- Your instructions
Reproduce only the stretch of entries below that begins at the first line and ends at the line holding "Task: Open 全球销量排行 #9 ranking".

·····

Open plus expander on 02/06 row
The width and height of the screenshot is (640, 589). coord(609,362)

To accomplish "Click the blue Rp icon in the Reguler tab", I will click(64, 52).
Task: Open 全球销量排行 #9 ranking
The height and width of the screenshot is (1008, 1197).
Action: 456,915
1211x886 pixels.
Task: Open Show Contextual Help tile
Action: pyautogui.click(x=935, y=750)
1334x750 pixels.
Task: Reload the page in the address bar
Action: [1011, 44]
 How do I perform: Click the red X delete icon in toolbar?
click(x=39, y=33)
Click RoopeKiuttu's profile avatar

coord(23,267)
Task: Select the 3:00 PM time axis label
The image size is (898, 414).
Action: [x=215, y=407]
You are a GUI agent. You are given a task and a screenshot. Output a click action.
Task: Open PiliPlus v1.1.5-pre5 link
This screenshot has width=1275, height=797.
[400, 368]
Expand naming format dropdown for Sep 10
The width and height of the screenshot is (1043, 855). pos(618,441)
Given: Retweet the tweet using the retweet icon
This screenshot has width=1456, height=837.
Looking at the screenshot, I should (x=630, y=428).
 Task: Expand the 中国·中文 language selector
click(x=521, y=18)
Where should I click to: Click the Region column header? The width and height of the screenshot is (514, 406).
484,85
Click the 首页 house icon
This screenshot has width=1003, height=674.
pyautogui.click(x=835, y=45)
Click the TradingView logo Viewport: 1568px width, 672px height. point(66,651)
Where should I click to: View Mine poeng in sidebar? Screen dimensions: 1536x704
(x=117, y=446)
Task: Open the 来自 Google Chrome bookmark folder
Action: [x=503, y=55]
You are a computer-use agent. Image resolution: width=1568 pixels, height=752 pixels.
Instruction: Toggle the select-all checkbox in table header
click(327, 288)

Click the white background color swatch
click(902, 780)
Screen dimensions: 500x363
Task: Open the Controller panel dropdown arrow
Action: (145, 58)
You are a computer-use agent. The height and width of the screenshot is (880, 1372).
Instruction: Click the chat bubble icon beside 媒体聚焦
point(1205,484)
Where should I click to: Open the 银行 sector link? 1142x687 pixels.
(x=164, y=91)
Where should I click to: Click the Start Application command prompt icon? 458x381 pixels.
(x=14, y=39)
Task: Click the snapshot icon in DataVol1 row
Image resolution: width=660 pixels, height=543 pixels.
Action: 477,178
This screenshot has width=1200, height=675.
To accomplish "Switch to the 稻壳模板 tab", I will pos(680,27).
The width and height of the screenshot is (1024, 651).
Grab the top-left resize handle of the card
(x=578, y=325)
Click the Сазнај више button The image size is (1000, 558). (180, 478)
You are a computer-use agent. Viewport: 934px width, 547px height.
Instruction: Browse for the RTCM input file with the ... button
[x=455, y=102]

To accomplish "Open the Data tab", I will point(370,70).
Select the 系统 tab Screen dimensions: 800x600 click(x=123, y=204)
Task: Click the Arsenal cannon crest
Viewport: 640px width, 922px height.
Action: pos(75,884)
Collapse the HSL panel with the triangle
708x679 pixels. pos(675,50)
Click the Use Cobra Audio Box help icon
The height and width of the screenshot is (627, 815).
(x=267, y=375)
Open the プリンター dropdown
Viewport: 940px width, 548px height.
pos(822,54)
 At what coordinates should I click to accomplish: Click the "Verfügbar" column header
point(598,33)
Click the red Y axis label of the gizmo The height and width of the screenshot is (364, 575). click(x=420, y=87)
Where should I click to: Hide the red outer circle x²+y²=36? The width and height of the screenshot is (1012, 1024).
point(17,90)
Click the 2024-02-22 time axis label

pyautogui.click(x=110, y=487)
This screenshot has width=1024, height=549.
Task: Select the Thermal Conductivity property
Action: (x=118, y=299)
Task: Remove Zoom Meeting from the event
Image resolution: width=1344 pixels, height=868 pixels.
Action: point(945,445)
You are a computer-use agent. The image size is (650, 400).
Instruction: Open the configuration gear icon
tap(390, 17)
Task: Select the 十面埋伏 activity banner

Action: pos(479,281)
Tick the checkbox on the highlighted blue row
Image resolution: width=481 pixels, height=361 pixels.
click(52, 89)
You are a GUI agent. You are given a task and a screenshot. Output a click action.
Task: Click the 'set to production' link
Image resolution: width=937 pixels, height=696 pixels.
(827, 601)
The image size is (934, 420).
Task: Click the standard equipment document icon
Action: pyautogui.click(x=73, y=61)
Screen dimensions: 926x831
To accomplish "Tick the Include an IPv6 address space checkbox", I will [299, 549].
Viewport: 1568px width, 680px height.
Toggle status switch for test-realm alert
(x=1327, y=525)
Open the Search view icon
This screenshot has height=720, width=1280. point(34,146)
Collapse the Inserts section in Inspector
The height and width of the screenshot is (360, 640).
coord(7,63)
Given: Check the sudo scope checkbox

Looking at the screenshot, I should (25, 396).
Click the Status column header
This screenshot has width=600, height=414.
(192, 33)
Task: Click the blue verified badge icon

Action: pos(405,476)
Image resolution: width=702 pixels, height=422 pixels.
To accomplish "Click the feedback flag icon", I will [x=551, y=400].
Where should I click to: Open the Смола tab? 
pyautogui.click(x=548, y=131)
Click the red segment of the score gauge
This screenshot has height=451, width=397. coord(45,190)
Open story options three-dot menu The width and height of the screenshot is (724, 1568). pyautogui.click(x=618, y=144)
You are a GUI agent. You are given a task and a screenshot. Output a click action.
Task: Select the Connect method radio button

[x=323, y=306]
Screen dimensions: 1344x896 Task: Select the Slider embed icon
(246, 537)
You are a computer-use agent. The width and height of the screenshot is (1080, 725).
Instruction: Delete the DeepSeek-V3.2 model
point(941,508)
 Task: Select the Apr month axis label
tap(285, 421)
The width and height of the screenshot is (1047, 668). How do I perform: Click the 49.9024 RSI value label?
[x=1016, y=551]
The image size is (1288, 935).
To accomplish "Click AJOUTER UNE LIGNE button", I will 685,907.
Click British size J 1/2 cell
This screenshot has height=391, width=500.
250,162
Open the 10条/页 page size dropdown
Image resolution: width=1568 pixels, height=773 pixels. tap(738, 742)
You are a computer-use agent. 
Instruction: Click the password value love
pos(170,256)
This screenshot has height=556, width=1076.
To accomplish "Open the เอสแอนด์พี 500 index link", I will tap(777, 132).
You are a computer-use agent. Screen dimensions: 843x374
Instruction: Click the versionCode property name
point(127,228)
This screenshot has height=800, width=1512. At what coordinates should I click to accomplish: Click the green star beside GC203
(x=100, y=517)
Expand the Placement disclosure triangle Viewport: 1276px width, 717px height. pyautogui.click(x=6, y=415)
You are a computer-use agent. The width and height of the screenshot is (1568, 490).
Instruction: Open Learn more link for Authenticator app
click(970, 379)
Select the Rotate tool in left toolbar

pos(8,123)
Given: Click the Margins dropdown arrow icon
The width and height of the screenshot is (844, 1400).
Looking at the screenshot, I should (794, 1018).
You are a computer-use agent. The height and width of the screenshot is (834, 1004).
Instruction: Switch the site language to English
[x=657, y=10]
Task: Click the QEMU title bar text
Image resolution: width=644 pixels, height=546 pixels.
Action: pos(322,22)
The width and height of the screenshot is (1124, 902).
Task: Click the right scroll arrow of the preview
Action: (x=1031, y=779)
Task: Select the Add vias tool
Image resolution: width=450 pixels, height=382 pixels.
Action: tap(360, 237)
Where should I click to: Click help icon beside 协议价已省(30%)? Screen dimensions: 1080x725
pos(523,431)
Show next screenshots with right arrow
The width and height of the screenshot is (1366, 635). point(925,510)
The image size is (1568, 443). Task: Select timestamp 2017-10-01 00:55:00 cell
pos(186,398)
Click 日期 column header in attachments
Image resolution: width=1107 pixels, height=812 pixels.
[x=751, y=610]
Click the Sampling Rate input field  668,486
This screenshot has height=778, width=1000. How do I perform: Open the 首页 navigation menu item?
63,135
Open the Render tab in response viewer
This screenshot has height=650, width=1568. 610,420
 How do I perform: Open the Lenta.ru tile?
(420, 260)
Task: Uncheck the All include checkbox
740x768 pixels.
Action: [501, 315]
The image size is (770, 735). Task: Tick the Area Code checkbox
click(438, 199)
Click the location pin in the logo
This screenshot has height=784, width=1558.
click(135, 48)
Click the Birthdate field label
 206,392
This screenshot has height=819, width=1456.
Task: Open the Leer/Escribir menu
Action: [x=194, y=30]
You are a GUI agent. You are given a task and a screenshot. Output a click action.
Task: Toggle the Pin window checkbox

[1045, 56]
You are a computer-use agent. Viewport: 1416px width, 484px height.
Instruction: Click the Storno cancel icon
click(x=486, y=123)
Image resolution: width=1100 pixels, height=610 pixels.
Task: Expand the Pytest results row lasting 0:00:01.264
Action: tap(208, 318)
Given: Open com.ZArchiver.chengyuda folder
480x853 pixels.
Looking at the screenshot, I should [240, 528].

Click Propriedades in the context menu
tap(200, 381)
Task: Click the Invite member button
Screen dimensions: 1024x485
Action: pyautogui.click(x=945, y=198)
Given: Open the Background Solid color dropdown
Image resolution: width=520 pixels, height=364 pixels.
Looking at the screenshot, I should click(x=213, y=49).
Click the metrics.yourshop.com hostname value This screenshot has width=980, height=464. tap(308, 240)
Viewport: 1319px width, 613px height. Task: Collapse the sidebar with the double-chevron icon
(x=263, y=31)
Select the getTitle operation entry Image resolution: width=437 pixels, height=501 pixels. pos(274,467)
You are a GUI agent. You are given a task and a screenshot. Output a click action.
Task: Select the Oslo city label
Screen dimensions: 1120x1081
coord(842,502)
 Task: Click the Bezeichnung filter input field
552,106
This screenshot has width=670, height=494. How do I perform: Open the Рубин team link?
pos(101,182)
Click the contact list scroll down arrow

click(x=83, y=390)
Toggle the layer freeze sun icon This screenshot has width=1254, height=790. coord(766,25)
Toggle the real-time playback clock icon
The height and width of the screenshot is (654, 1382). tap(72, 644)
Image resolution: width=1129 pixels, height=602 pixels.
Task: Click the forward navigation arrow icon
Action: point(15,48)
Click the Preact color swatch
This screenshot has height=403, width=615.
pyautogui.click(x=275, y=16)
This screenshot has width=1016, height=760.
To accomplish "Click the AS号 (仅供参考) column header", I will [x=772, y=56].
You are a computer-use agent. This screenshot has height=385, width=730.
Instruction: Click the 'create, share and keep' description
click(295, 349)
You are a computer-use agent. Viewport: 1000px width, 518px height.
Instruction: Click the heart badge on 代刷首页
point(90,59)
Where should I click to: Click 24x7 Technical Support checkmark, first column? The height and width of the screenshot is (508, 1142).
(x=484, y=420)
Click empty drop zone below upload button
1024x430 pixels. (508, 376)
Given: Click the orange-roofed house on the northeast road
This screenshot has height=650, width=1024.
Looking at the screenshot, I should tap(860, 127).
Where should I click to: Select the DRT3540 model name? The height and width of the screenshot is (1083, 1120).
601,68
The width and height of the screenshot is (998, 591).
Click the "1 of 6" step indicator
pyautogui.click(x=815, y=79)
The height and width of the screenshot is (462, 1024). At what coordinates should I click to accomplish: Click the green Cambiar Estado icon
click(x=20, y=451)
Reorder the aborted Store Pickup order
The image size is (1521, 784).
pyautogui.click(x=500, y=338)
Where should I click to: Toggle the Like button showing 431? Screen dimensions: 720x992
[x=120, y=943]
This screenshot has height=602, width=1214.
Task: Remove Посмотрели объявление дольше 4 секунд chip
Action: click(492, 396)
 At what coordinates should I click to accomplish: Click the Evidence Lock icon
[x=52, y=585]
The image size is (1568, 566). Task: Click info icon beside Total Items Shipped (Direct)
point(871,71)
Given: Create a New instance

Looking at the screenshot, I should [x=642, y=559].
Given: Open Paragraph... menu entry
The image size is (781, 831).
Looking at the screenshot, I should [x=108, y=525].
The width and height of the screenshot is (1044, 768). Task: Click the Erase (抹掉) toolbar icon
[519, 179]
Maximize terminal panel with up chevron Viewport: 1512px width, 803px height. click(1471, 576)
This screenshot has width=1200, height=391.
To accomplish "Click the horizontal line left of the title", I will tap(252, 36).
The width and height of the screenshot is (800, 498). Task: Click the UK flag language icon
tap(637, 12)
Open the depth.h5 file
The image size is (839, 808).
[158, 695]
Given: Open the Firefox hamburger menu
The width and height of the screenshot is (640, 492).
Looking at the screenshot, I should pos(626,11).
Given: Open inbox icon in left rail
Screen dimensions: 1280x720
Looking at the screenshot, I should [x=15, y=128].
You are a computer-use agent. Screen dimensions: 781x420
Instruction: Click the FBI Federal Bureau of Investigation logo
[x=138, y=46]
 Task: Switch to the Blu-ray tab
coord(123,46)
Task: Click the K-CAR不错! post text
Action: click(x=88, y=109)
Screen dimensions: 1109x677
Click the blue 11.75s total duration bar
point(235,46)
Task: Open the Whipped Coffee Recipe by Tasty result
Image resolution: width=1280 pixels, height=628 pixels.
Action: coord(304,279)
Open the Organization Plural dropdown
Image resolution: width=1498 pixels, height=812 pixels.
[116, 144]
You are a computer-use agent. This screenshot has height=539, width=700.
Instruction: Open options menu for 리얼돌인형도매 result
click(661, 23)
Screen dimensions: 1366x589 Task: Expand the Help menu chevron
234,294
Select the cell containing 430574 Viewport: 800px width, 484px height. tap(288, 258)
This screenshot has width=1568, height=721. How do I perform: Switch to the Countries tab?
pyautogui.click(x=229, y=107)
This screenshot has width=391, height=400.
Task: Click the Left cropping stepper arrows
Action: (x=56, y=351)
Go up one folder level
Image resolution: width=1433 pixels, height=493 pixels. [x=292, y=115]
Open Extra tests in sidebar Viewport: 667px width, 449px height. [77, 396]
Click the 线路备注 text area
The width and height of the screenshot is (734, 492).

·····

- Written answer
Open plus expander on 02/06 row
The width and height of the screenshot is (640, 589). coord(609,362)

To accomplish "Click the blue Rp icon in the Reguler tab", I will click(64, 52).
Task: Open 全球销量排行 #9 ranking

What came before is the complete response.